Effect of Termination
From and after any cancellation pursuant to clause 9:-
(a) The Purchaser may continue to market the Products in its possession for which it has paid in its customary manner having reference to the terms and conditions of this Agreement and in the ordinary course of business; and
(b) Payment and indemnification obligations arising prior to termination will remain in force; and
(c) The due date for all invoices for the items shall automatically be accelerated so that they shall immediately become due and payable on the effective date of termination even if longer terms had been provided previously. Termination of htis Agreement shall automatically cancel all unshipped orders.
Title to goods shall not pass to the Purchaser until payment in full of the purchase price. At all times before title in the goods passes to the Purchaser, the Purchaser shall store the goods so that they are clearly identified as the property of KEBET. Upon default by the Purchaser, KEBET shall be entitled to retake possession of the goods and resell them and for that purpose may enter the Purchaser’s premises and remove the goods.
Unless otherwise agreed in writing all items shall be at the Purchaser’s risk upon delivery to the Purchaser his carrier or agent.
Unless stated to the contrary on the face of this document the whole of the purchase price is due immediately upon delivery of the items to the Purchaser or the Purchaser’s agent and is payable on demand or if no demand is made within thirty (3) days after the end of the month in which the items are so delivered. KEBET reserves the right to charge interest at the rate set from time to time pursuant to section 2 of the Penalties Interest Rates Act 1983 (Vic) per annum calculated daily on any overdue amounts.
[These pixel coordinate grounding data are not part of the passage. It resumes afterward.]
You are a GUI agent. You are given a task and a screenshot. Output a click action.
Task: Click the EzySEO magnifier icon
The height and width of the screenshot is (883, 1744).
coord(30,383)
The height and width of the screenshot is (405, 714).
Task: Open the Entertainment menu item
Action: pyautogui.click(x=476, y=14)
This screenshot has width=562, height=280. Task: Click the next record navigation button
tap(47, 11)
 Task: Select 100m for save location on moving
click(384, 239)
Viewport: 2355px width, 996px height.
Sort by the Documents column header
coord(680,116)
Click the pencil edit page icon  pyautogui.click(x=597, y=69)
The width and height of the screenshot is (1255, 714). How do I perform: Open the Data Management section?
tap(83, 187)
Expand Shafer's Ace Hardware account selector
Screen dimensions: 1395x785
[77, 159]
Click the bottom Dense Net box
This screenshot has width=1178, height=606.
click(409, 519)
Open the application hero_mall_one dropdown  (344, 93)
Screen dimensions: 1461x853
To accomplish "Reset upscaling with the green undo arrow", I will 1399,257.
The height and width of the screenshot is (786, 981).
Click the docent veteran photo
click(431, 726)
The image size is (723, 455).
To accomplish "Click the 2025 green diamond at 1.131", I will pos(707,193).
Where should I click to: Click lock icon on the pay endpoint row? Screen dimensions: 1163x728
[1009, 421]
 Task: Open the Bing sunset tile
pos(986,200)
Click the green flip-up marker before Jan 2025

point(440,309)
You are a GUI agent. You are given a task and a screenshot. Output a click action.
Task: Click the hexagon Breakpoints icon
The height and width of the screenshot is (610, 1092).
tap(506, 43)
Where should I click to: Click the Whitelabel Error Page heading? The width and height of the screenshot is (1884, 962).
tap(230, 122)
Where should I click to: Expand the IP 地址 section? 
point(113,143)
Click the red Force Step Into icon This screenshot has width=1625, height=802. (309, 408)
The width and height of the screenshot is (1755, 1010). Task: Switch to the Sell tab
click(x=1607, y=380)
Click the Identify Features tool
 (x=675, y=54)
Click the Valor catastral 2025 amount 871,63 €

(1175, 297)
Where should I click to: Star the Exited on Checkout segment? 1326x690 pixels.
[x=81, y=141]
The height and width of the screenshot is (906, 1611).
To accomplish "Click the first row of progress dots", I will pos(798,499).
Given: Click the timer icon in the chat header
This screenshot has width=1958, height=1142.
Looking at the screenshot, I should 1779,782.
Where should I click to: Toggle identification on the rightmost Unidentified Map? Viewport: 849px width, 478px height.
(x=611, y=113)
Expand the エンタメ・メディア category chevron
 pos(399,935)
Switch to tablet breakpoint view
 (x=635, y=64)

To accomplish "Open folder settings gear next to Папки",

Unless otherwise expressly agreed in writing the price of the items shall be that price charged by KEBET at the date of delivery including the amount which KEBET is required to pay on account of any excise or sales taxes or any other taxes or charges which may be established or levied by any governmental authority upon the items or any part thereof or the manufacture use sale of or delivery thereof.
Neither party shall be liable or deemed in default hereunder for any delay or failure in performance resulting directly or indirectly from acts of God acts of any government war or natural emergency accidents fires strikes or labour disputes provided that the delaying or non-performing party had taken all commercially reasonable actions that are available to avoid such delay or non-performance; provided however that if such delays continue for one hundred and twenty (120) days then the other party shall have the option exercisable by written notice to the party affected by such force majeure event to cancel all or any portion of orders placed hereunder and to terminate this Agreement.
Failure by KEBET to insist upon strict performance of any term or condition hereof shall not be deemed a waiver thereof or of any rights KEBET may have and shall not and nor shall any express waiver be deemed to be a waiver of any subsequent breach of any term of condition.
This contract shall be governed by construed and enforced in accordance with the laws of Victoria.
If any provision of this contract is held by a court of competent jurisdiction to be contrary to law the remaining provisions hereof shall remain in full force and effect.